Pour compléter ce panorama des différentes facettes du risque, nous abordons ici un aspect qui est au cœur des controverses sur les risques, dont le point de départ remonte aux années 70. Bien qu’ancienne, cette question reste d’actualité et doit être intégrée dans la communication sur le risque (indissociable du processus d’évaluation et de gestion) et la gouvernance, c’est-à-dire tous les nouveaux processus participatifs qui peuvent être mis en place dans le cadre de la gestion des risques.

Le constat initial, était que le “public” [1] n’exprime pas le risque de la même façon que les experts. Ceci se traduit par une appréciation différente en termes d’importance du risque. Si les experts choisissent d’évaluer les risques selon une échelle de la mortalité annuelle, le public peut exprimer de fortes craintes concernant des risques qu’il perçoit comme graves, pour différentes raisons. C’est ces raisons que différentes équipes ont essayé de mettre en évidence, sur la base du paradigme psychométrique : choix de paramètres pouvant fournir une échelle d’appréciation des risques, dont les résultats sont fournis sur la base de questionnaires.

Il y a une tendance à qualifier le comportement du public comme “irrationnel”, en comparaison avec celui des experts scientifiques. Il est possible d’admettre que la difficulté de compréhension des processus probabilistes ou des biais dans les connaissances (couverture médiatique), voire des expériences personnelles marquantes, puissent être en cause. Cependant, l’expérience montre que les experts sont également sujets à des biais similaires, surtout quand leur avis est sollicité au delà des limites des données existantes (intuition d’expert plutôt que conclusion sur la base de données).

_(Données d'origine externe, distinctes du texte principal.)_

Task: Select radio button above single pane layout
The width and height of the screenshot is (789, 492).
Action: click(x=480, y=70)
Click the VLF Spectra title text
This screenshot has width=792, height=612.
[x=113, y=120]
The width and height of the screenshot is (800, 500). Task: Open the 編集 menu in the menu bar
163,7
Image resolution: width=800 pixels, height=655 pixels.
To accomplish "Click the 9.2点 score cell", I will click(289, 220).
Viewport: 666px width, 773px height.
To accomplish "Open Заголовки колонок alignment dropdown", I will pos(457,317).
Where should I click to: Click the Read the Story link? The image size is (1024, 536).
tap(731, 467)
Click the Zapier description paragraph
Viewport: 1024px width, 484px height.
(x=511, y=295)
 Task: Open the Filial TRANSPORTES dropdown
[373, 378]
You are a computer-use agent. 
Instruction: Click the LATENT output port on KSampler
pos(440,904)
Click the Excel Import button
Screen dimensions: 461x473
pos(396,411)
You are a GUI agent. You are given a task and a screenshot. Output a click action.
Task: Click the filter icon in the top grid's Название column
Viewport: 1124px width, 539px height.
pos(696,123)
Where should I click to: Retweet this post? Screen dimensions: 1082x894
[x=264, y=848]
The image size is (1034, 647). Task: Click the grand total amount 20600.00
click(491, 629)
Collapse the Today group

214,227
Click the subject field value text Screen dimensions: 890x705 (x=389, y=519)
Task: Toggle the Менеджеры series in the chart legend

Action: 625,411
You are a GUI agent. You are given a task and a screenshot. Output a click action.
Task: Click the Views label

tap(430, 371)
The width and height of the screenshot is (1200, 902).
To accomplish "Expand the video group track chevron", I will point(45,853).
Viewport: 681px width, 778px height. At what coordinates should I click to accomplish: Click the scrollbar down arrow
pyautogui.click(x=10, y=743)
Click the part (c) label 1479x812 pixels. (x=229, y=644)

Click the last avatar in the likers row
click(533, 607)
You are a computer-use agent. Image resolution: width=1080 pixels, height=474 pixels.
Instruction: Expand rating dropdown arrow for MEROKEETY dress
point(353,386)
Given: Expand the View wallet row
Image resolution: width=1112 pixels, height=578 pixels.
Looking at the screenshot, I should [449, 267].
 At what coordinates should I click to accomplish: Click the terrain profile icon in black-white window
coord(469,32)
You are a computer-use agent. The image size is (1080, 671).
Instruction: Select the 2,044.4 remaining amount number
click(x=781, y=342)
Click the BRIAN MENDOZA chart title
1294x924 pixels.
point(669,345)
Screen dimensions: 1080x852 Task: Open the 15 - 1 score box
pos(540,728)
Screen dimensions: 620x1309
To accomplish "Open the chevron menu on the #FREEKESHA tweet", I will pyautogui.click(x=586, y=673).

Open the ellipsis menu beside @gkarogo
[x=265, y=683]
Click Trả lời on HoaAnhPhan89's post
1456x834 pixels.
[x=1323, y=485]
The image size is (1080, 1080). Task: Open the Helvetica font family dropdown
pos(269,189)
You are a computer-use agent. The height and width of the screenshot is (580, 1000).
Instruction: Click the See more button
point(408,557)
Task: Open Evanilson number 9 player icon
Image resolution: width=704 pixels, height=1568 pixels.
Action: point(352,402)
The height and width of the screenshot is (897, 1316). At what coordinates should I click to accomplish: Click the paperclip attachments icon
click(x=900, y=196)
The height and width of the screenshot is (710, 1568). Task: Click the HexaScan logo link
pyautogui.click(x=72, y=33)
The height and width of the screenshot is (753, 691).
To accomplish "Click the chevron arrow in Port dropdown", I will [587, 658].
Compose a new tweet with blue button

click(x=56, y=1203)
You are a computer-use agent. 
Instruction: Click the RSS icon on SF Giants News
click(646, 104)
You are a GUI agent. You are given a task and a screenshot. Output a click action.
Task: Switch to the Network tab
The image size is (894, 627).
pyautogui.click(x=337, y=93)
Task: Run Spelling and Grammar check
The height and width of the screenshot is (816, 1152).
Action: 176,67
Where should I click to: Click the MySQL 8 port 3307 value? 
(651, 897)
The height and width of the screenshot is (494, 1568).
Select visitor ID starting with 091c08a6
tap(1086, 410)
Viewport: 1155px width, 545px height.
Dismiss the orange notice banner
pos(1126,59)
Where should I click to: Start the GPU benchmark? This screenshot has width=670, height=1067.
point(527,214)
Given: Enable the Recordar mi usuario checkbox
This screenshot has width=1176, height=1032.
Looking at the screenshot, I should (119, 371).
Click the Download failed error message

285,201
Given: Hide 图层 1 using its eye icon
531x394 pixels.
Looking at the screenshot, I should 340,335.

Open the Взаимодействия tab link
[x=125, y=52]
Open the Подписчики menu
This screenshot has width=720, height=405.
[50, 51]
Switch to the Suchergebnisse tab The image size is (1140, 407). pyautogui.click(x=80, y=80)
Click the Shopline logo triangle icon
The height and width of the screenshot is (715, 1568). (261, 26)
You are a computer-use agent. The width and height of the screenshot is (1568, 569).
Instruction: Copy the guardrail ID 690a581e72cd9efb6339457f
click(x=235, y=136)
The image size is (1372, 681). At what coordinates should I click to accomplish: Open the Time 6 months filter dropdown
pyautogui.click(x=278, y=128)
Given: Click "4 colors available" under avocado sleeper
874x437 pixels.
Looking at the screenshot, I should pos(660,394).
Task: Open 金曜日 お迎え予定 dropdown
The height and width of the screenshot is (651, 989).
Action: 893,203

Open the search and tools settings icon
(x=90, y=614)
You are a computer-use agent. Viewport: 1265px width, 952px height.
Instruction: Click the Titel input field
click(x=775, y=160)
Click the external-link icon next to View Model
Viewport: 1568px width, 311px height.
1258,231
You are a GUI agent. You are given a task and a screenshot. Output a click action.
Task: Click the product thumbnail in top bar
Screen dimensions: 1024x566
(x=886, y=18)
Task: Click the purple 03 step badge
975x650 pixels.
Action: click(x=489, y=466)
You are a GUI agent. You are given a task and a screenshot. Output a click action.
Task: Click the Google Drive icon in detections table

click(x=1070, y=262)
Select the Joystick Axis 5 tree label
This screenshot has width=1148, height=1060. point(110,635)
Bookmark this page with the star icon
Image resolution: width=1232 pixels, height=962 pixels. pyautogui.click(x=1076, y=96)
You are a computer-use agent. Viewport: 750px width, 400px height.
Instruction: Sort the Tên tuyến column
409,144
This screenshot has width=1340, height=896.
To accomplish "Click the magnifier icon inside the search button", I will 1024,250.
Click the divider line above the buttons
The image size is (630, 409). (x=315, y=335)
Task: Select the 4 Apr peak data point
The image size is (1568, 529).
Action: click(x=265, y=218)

Des résultats d’une étude célèbre, conduite par Paul Slovic sont représentés sur la figure ci-contre. Les sources de dangers sont représentées sur deux axes qui représentent des échelles croissantes de risques inconnus ou redoutés. Ceci a permis à Slovic de fournir une typologie et un début de mesure de la perception des risques par le citoyen. En d’autres termes, il apporte un début de démonstration que la perception du risque est mesurable et prévisible.